* _SUPPLIED ENTRIES_
------------------------------------------------------------
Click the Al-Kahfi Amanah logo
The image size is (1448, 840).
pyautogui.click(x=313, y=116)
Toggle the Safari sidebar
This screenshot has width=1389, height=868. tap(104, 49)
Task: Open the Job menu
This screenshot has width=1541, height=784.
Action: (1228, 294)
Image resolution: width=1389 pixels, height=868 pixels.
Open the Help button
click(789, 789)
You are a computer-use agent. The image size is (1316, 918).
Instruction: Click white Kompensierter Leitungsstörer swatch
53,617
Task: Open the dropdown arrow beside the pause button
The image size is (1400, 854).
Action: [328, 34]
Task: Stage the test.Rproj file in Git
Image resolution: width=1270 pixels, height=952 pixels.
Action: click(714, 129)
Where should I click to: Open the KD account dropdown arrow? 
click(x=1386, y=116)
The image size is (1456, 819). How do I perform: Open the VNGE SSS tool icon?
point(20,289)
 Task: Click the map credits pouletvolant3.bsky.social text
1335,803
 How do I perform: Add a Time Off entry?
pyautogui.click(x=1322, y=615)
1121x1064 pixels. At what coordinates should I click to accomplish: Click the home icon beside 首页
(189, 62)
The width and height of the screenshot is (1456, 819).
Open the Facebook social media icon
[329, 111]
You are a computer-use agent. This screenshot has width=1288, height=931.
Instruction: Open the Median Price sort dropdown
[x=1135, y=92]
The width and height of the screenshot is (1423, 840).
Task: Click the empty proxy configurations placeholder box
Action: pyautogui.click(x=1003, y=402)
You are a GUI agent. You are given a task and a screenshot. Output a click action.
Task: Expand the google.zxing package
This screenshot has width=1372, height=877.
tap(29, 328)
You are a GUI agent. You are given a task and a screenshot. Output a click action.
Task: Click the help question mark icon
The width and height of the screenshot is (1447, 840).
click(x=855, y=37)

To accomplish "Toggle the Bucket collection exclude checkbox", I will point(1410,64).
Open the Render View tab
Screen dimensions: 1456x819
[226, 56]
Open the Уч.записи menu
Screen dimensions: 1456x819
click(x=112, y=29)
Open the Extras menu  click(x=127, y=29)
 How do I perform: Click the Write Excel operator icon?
------------------------------------------------------------
* _WHAT IS NEEDED_
All that is needed is the exact run of lines above from the line containing "How do I perform: Add a Time Off entry?" through the line containing "You are a computer-use agent. This", both of them included.

* _SOLUTION FOR THIS EXERCISE_
 How do I perform: Add a Time Off entry?
pyautogui.click(x=1322, y=615)
1121x1064 pixels. At what coordinates should I click to accomplish: Click the home icon beside 首页
(189, 62)
The width and height of the screenshot is (1456, 819).
Open the Facebook social media icon
[329, 111]
You are a computer-use agent. This screenshot has width=1288, height=931.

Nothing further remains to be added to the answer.